Laborde said that 40 of it 131 members were already certified or converting to organic certification, with a large number of others signed up to High Environmental Value (HVE) conversion, but that “we will have to go further in a global ecological approach, because we will be held accountable,” he said.
He reported that there was a “consensus” on the subject among its members, and while many of the UGCB’s members practises were “virtuous”, there was a lack of visibility around the subject, which gave the wrong impression.
“We must get away from this image of a closed and arrogant grand cru which has given rise to Bordeaux bashing,” he was reported as saying.
A study commissioned in 2019 on the phytosanitary practices of members and the health of plants, made it possible to quantify the environmental practices of all the classified and similar Grand Crus that make up the association, he said, with around 90% of members responding. Although he said it was “not necessarily looking for everything organic” due to the maritime influence on the climate in the region, he noted that his own property, Chateau Clinet in Pomerol, already practised “reasoned” 70% to 80% organic, while not “deny[ing] ourselves one or two treatments to stop the pressure of mildew, “he said.
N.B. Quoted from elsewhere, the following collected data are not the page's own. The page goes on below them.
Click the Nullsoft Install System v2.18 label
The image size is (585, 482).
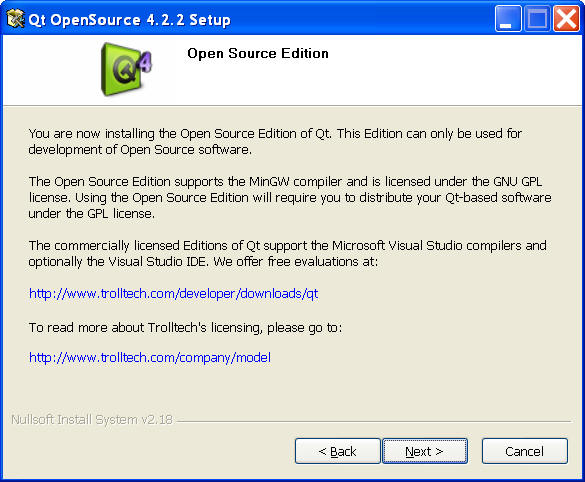(92, 419)
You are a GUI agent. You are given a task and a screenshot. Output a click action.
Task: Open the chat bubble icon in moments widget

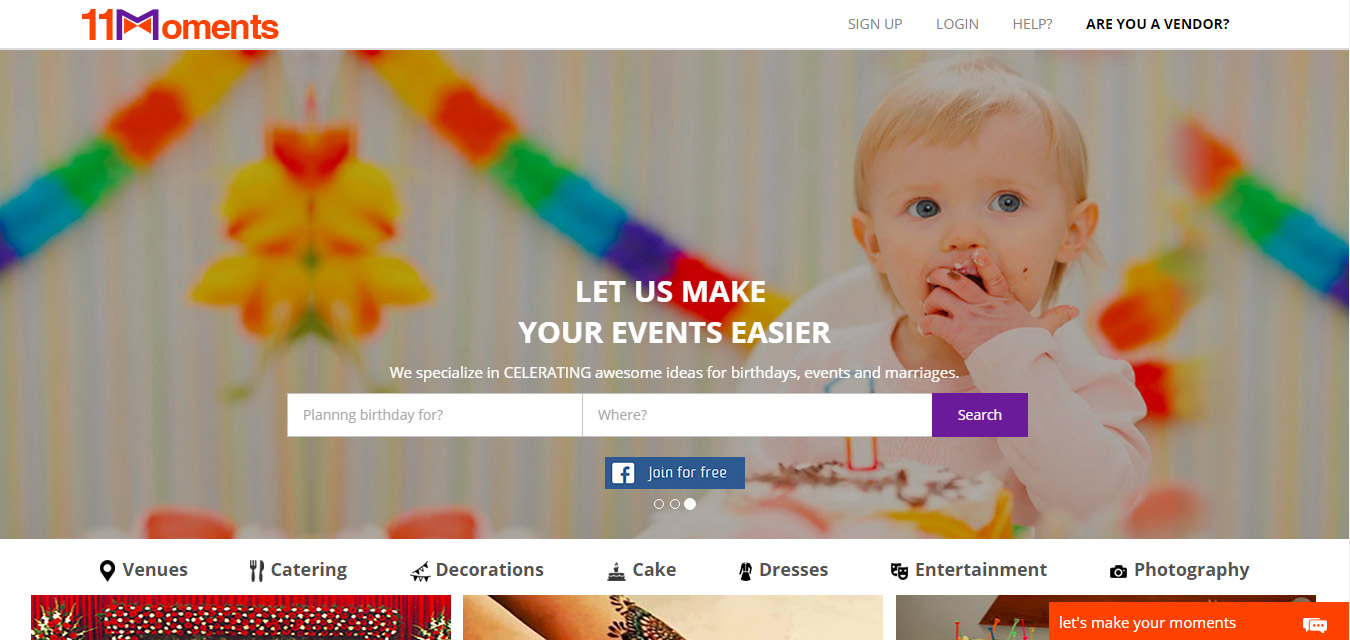[x=1315, y=624]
It comes as the UGCB celebrates a “breathtaking” harvest. The UGCB praised the great freshness and “beautiful aromatics” of the whites, while the September heat boosted ripeness levels of the red just before the harvest, leading to wines with deep colour, great aromatic complexity and “a hedonistic harmony between radiance and softness”. He also noted that rain earlier in the season had caused a wide spread of noble rot in Sauternes, “on grapes that still had freshness and acidity”.